Movie: The Road To Guantanamo
Summary: In 2001, four Pakistani Britons, Ruhal Ahmed, Asif Iqbal and Shafiq Rasul and another friend, Monir, travel to Pakistan for a wedding and in a urge of idealism, decide to see the situation of war torn Afganistan which is being bombed by the American forces in retaliation for the 9/11 terrorist attacks. Once there, with the loss of Monir in the wartime chaos, they are captured by Northern Alliance fighters. They are then handed them over the American forces who transport them to the prison camps at the Guantanamo Bay base in Cuba. What follows is three years of relentless imprisonment, interrogations and torture to make them submit to blatantly wrong confessions to being terrorists. In the midst of this abuse, the three struggle to keep their spirits up in that face of this grave injustice.
My Reaction: I can’t say that most of the information in the movie was a surprise to me. I’m deeply cynical about the military, about politics, about the motivations for these wars, and I have read enough and heard enough that there was no surprise that any of this happened and is happening still. I have felt sick at the thought of Guantanamo Bay (and the other prison camps), at the U.S. policies of torture, of the suspension of any semblance of recognizing that people, all people, are owed basic rights. Yet it was still fairly abstract, the knowledge I had.

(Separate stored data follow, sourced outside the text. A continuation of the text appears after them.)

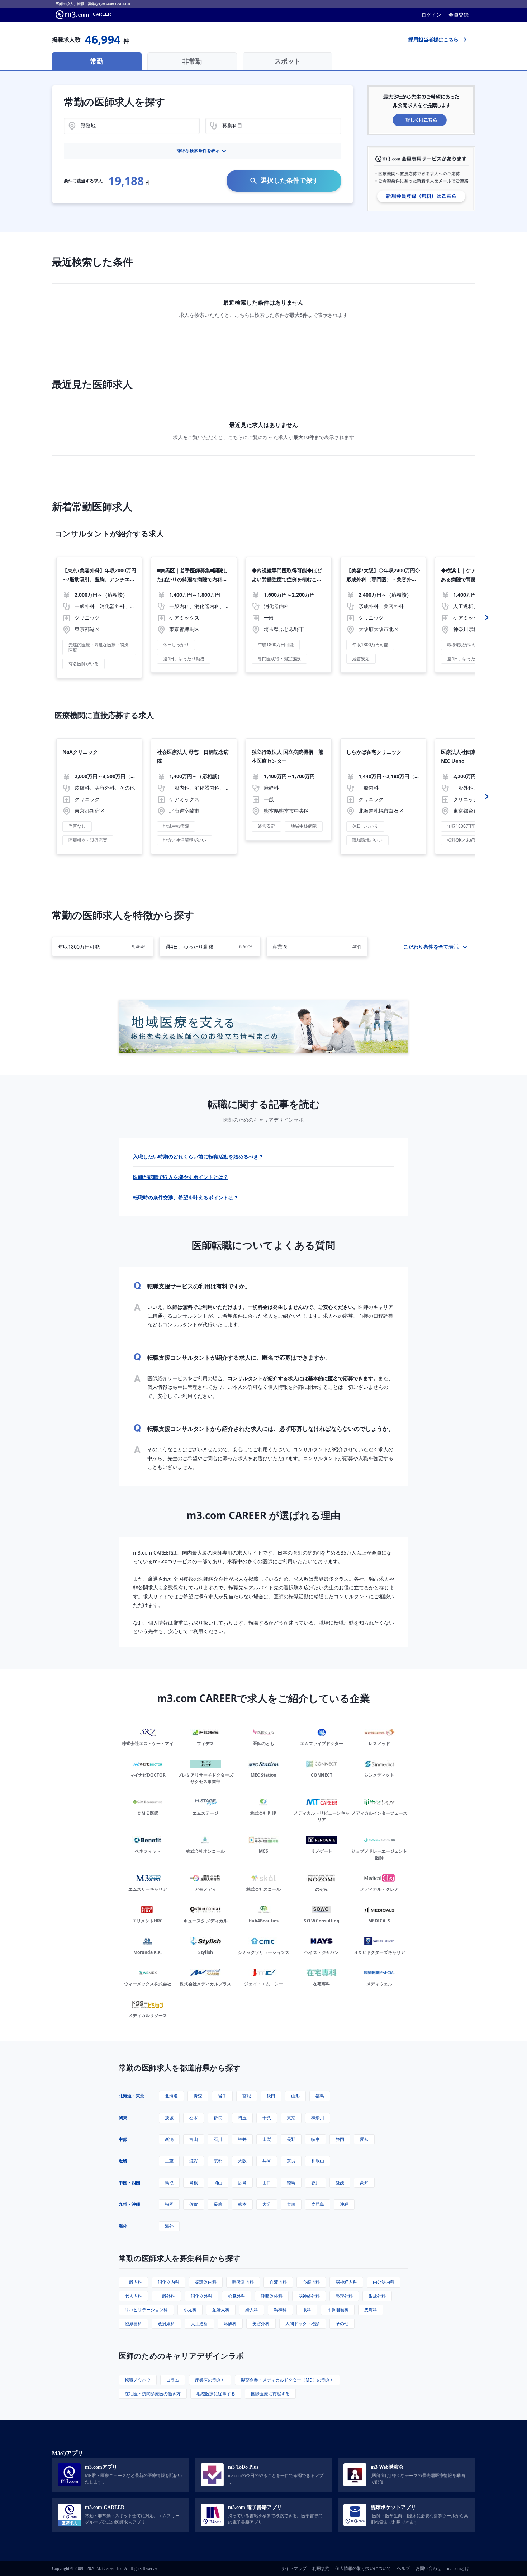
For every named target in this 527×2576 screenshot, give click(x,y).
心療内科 (311, 2282)
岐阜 (315, 2139)
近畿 (123, 2161)
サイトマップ (294, 2568)
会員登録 (458, 15)
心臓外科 (236, 2296)
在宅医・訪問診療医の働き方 (153, 2394)
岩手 (222, 2096)
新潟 (169, 2139)
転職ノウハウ (138, 2380)
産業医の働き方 (210, 2380)
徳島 (291, 2183)
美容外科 (261, 2324)
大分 (266, 2204)
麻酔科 (230, 2324)
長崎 (218, 2204)
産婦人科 (220, 2310)
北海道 (171, 2096)
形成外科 (377, 2296)
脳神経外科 (309, 2296)
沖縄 (344, 2204)
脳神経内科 (346, 2282)
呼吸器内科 (243, 2282)
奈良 (291, 2161)
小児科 (190, 2310)
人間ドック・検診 (302, 2324)
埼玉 (242, 2118)
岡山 (218, 2183)
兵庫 (266, 2161)
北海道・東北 (131, 2096)
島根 (193, 2183)
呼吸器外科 (272, 2296)
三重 (169, 2161)
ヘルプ (403, 2568)
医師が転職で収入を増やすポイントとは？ (180, 1177)
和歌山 (317, 2161)
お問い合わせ (428, 2568)
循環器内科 (206, 2282)
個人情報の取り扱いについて (363, 2568)
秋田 (271, 2096)
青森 (198, 2096)
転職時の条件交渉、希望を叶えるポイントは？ (185, 1197)
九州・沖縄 (129, 2204)
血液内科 (278, 2282)
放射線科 (166, 2324)
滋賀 (193, 2161)
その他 (342, 2324)
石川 (218, 2139)
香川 (315, 2183)
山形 (295, 2096)
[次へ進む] (486, 617)
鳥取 (169, 2183)
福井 (242, 2139)
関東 (123, 2118)
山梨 (266, 2139)
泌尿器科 (133, 2324)
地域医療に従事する (215, 2394)
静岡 (340, 2139)
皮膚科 (370, 2310)
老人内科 (133, 2296)
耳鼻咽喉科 (337, 2310)
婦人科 (251, 2310)
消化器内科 (168, 2282)
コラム (172, 2380)
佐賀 (193, 2204)
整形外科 (344, 2296)
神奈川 (317, 2118)
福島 (319, 2096)
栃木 (193, 2118)
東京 (291, 2118)
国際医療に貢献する (270, 2394)
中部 (123, 2139)
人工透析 (199, 2324)
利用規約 (320, 2568)
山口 (266, 2183)
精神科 (280, 2310)
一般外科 (166, 2296)
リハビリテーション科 (146, 2310)
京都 (218, 2161)
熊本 (242, 2204)
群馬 (218, 2118)
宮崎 (291, 2204)
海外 (123, 2226)
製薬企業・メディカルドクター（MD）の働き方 (287, 2380)
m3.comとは (458, 2568)
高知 (364, 2183)
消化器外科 (201, 2296)
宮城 (246, 2096)
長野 (291, 2139)
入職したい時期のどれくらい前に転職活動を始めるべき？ (198, 1156)
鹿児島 (317, 2204)
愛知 (364, 2139)
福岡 (169, 2204)
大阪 (242, 2161)
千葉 (266, 2118)
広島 (242, 2183)
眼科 (307, 2310)
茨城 (169, 2118)
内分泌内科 (383, 2282)
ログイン (431, 15)
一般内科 (133, 2282)
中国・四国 (129, 2183)
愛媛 (340, 2183)
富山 (193, 2139)
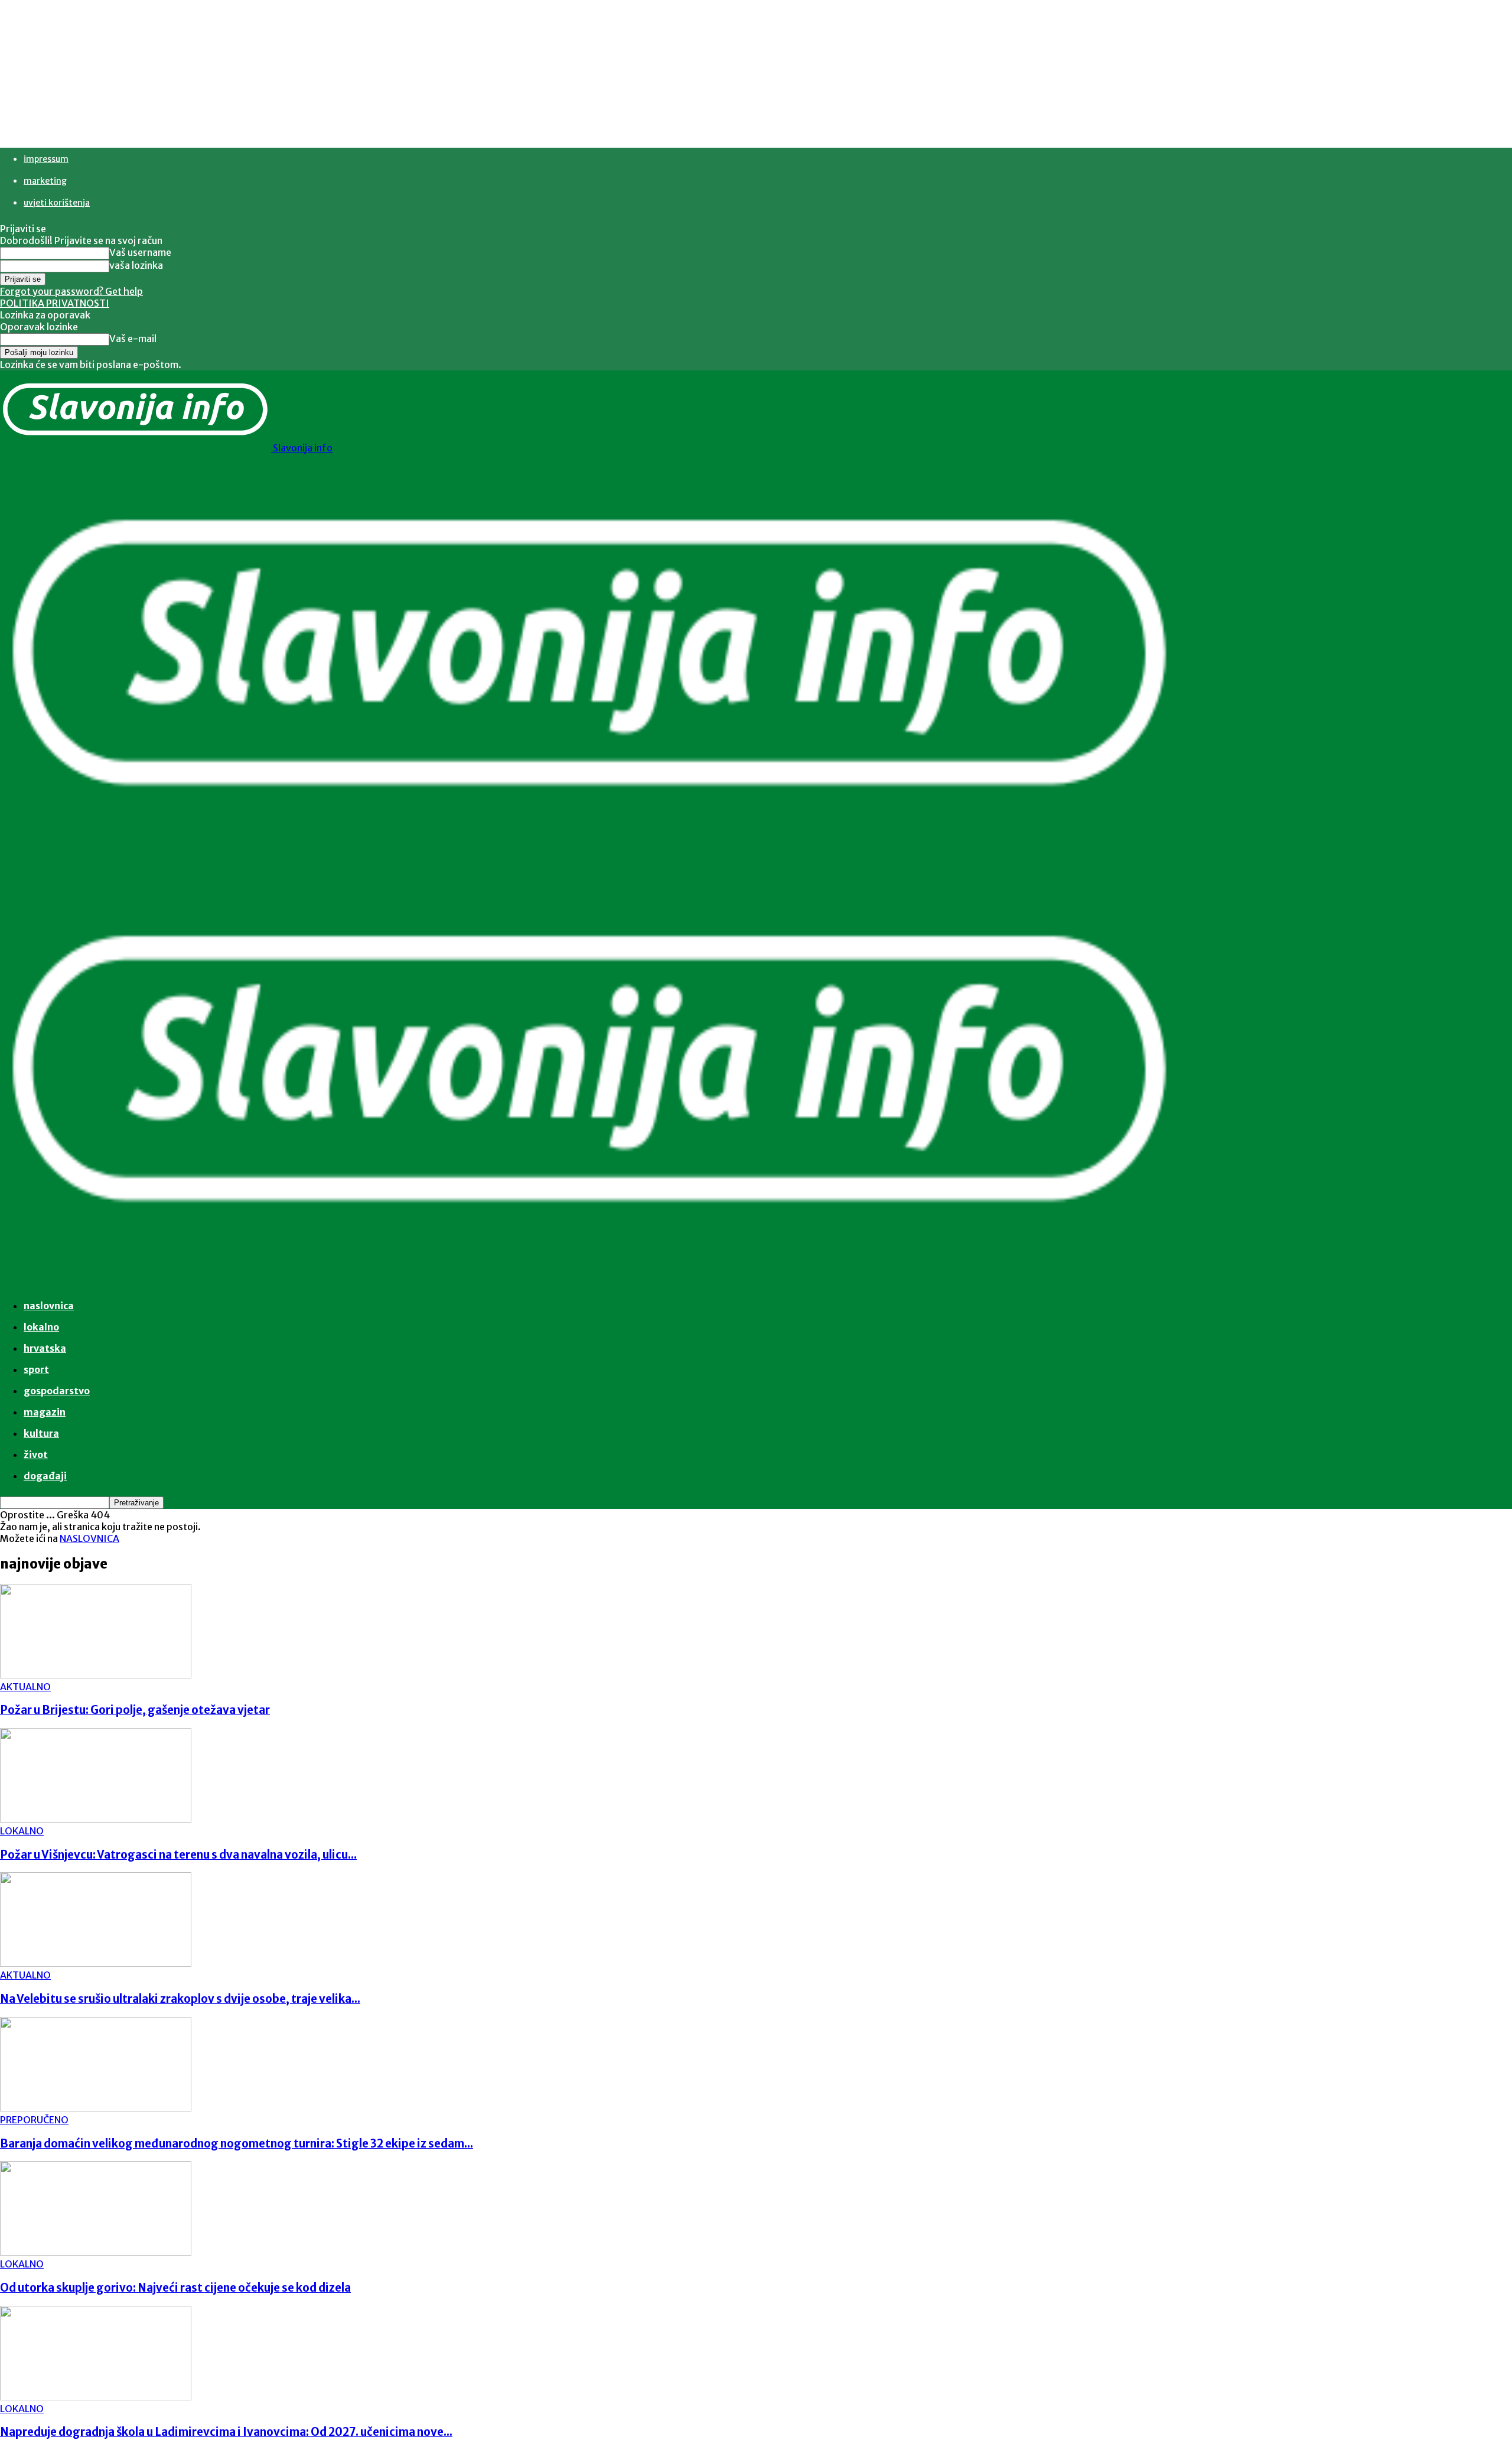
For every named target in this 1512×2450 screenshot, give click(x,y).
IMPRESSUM (46, 159)
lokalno (41, 1327)
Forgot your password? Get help (71, 291)
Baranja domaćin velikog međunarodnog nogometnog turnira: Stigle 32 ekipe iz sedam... (236, 2143)
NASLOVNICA (89, 1538)
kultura (41, 1433)
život (36, 1454)
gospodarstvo (57, 1391)
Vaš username (140, 252)
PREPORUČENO (34, 2120)
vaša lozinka (136, 265)
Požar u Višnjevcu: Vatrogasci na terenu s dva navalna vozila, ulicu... (178, 1855)
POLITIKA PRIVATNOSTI (54, 303)
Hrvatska (45, 1348)
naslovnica (49, 1306)
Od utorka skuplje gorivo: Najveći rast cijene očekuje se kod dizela (175, 2288)
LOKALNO (22, 1831)
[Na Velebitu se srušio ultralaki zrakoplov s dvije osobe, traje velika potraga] (95, 1963)
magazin (45, 1412)
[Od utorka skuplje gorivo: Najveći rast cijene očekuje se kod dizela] (95, 2252)
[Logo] (590, 864)
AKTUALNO (25, 1687)
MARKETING (45, 180)
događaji (45, 1476)
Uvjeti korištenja (57, 202)
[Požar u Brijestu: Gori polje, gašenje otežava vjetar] (95, 1675)
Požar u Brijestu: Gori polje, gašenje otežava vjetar (135, 1710)
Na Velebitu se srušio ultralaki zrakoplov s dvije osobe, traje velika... (180, 1999)
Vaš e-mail (133, 338)
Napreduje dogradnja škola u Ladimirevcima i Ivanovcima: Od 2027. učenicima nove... (226, 2432)
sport (36, 1369)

So it wasn’t new information to me, other than the particulars about the “Tipton Three,” but it definitely had a big impact on me. It was made real, and it was made personal, and it will be that much harder to put aside the knowledge of what is going on in this world.
Those three kids took a risk, partially out of idealism, and partially out of the recklessness of youth, and they paid a price that is unimaginable. The land of the free is selective in who is granted “freedom”.